Studio album by Cro-Mags
- Released: May 12, 1992
- Recorded: 1991
- Studio: Normandy Sound, Warren, Rhode Island
- Genre: Crossover thrash; tough guy hardcore;
- Length: 46:31
- Label: Century Media
- Producer: Harley Flanagan

Cro-Mags chronology
| Best Wishes (1989) | Alpha Omega (1992) | Near Death Experience (1993) |

= Alpha Omega (Cro-Mags album) =

Alpha Omega (also referred to as Alpha-Omega or Alpha III Omega) is the third album by the New York hardcore band Cro-Mags. It was released in 1992 on Century Media Records. In 2013, German record label Demons Run Amok Entertainment re-issued it on vinyl. It is the band's second album to feature vocalist John Joseph, who had been expelled from the band prior to the recording of their previous album Best Wishes (1989) and then rejoined in 1991.

According to founding guitarist Parris Mayhew, he wrote most of Alpha Omega with former guitarist Rob Buckley. However, neither Mayhew or Buckley played on the actual recording, and the claim has been disputed by Flanagan and others.

—————

WRITTEN REQUEST: Reproduce part of the Alpha Omega article word for word, beginning at the words that have "Alpha Omega (also" and stopping after "rejoined in 1991.". The rows that follow are separate material, unrelated to the album article.

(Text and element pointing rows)
—————

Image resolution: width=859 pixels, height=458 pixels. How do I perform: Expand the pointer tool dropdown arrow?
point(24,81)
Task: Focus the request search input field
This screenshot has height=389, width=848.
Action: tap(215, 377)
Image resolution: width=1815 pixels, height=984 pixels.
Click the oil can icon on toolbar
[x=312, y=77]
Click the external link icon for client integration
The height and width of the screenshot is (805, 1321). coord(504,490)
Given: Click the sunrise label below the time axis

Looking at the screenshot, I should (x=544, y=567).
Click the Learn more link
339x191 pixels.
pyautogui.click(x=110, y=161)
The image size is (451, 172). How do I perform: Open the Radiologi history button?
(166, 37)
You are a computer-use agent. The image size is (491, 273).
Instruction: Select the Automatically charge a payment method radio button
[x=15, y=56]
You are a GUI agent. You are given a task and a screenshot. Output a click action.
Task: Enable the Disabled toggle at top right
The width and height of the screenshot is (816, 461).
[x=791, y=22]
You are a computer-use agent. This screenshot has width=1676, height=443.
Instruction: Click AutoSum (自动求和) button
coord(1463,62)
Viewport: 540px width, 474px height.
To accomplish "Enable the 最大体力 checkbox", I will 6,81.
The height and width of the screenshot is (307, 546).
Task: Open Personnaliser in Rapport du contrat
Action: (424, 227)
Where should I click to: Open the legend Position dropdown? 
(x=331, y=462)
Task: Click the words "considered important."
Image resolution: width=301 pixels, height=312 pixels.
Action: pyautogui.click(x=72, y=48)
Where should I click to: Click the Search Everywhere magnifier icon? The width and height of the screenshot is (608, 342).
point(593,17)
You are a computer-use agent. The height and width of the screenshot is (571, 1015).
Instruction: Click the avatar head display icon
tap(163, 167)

—————

WRITTEN ANSWER:
Alpha Omega (also referred to as Alpha-Omega or Alpha III Omega) is the third album by the New York hardcore band Cro-Mags. It was released in 1992 on Century Media Records. In 2013, German record label Demons Run Amok Entertainment re-issued it on vinyl. It is the band's second album to feature vocalist John Joseph, who had been expelled from the band prior to the recording of their previous album Best Wishes (1989) and then rejoined in 1991.